Fabrizio Miccoli è arrivato a Lecce con l’enorme peso di quella fascia da capitano con su scritto “UL” che, dal primo momento, ha dimostrato di saper portare degnamente, con orgoglio e onore. In ritiro precampionato era il primo ad uscire per correre, anche da solo, consapevole di avere una condizione fisica da recuperare, durante il periodo nero del Lecce di inizio stagione era il Capitano che a fine partita ci metteva la faccia andando a parlare con i tifosi e, ne siamo sicuri, l’avrebbe fatto anche dopo il famoso Lecce-Carpi quando nessuno lo fece. Lui lo avrebbe fatto perchè è un capitano di natura: ci sarà un motivo se in tutte squadre in cui ha giocato ha indossato quella fascia che più che un onore, per chi ne sente coscientemente il peso, è un grande onere ed impegno da rispettare. Qualcuno si è lamentato perchè “non si fa capitano uno che è appena arrivato“, ma lui nel Lecce è arrivato 34 anni fa, non è mai andato via e c’è sempre stato (quando i suoi impegni lavorativi lo permettevano) in casa e trasferta con quei ragazzi che domenica gli hanno dato l’abbraccio più affettuoso. La maglia l’avrebbe indossata anche qualche anno fa, ma non è a lui che dobbiamo chiedere spiegazioni su questo argomento.

Il calcio è bello quando regala queste emozioni, quando fa vedere quella passione che sembrava aver definitivamente lasciato il posto al Dio Denaro. In conferenza stampa, il Romario del Salento dedica il goal a tutti: alla sua famiglia, ai suoi amici, ai ragazzi della Curva e alla famiglia Tesoro senza cui “non avrei mai potuto realizzare questo sogno“. Poi continua: “è il goal di tutti“. A fine partita, tante persone raccontavano di lacrime scese dopo quel goal perchè il vero calcio è fatto di emozioni (almeno quelle non potranno vietarle), prima che di schemi, e vedere il pianto liberatorio di Miccoli è stato eccessivo per chi con il calcio ha poco o nulla a che fare, commovente per chi, come lui, ha nel cuore questa maglia e, ne siamo convinti, stimolante per i suoi compagni che giorno dopo giorno, guardando l’amore del loro capitano e dei tifosi, stanno capendo l’importanza della maglia che indossano e la stanno onorando.

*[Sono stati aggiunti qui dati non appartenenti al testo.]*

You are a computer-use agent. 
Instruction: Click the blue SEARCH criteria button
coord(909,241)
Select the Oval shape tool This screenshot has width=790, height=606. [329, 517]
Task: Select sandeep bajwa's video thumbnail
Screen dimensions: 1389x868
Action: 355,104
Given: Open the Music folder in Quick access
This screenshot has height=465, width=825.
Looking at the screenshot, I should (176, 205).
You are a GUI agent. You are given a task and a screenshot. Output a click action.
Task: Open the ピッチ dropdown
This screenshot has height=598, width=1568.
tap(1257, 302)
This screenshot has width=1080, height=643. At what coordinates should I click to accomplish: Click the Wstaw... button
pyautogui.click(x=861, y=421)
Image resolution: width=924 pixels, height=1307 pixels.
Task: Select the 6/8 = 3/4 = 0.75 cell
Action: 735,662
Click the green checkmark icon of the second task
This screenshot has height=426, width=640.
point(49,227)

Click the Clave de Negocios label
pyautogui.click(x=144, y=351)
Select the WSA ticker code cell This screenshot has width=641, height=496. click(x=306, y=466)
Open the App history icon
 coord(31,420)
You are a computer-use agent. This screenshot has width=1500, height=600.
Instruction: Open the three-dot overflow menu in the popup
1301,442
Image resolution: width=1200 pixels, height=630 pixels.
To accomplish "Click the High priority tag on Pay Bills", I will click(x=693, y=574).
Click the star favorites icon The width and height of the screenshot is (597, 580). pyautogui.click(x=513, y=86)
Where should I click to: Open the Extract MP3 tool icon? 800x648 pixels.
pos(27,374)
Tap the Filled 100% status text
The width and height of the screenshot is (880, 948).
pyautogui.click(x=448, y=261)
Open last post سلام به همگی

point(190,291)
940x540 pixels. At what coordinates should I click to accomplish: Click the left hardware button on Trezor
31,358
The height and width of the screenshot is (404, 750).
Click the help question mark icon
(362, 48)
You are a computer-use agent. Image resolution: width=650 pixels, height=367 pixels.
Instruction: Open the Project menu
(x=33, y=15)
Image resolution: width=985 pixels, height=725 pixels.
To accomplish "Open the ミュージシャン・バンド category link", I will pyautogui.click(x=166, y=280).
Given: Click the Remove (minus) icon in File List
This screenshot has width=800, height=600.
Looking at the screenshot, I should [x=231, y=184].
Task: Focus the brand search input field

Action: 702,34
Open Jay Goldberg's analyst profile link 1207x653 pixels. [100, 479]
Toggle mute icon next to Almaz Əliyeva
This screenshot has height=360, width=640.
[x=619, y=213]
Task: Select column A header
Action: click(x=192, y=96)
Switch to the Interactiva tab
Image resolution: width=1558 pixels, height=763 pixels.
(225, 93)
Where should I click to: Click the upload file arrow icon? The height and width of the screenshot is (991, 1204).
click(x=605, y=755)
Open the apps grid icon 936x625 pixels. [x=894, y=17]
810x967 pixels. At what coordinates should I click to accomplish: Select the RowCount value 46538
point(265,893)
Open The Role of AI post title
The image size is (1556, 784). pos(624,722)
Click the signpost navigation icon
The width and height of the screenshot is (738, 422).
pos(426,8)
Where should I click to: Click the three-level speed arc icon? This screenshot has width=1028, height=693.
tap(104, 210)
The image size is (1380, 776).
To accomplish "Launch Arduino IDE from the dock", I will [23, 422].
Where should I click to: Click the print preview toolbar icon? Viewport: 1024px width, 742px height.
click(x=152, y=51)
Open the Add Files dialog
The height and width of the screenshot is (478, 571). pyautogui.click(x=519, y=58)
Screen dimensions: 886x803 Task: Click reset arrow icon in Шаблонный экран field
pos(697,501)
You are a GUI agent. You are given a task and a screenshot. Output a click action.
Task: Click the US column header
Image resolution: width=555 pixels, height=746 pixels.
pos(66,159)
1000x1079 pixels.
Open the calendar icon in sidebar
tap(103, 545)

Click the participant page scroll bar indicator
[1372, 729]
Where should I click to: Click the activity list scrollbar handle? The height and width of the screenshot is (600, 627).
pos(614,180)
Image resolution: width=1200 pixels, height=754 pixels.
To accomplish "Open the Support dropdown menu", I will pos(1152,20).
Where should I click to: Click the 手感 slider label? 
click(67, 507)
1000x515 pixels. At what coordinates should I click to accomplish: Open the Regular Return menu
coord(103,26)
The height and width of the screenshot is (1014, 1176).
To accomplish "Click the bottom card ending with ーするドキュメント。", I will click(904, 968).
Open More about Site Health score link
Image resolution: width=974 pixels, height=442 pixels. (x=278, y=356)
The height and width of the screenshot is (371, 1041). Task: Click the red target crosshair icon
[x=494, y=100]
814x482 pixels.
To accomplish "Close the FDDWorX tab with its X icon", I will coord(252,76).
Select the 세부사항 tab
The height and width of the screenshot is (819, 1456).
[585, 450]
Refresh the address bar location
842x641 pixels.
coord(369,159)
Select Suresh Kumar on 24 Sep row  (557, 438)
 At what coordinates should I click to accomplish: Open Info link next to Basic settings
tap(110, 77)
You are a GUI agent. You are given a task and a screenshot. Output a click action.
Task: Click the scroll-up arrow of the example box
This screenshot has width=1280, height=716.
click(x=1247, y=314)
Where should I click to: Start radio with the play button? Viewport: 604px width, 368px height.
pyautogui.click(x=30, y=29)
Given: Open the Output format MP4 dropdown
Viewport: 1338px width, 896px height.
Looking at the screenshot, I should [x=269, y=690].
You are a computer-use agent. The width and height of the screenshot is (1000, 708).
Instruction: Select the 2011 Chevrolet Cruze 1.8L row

A noi tifosi non resta che ringraziare quel campione di San Donato alto un metro e sessanta per averci fatto assistere ad una delle scene più emozionanti del calcio leccese degli ultimi anni. Quelli che hanno preferito, allo stadio, la tradizionale uscita del sabato sera, pur potendo rivedere quelle scene su uno schermo, non potranno mai sentire esplodere nel cuore quella gioia immensa e quelle emozioni che chi ha preferito ancora una volta i freddi gradoni non dimenticherà mai.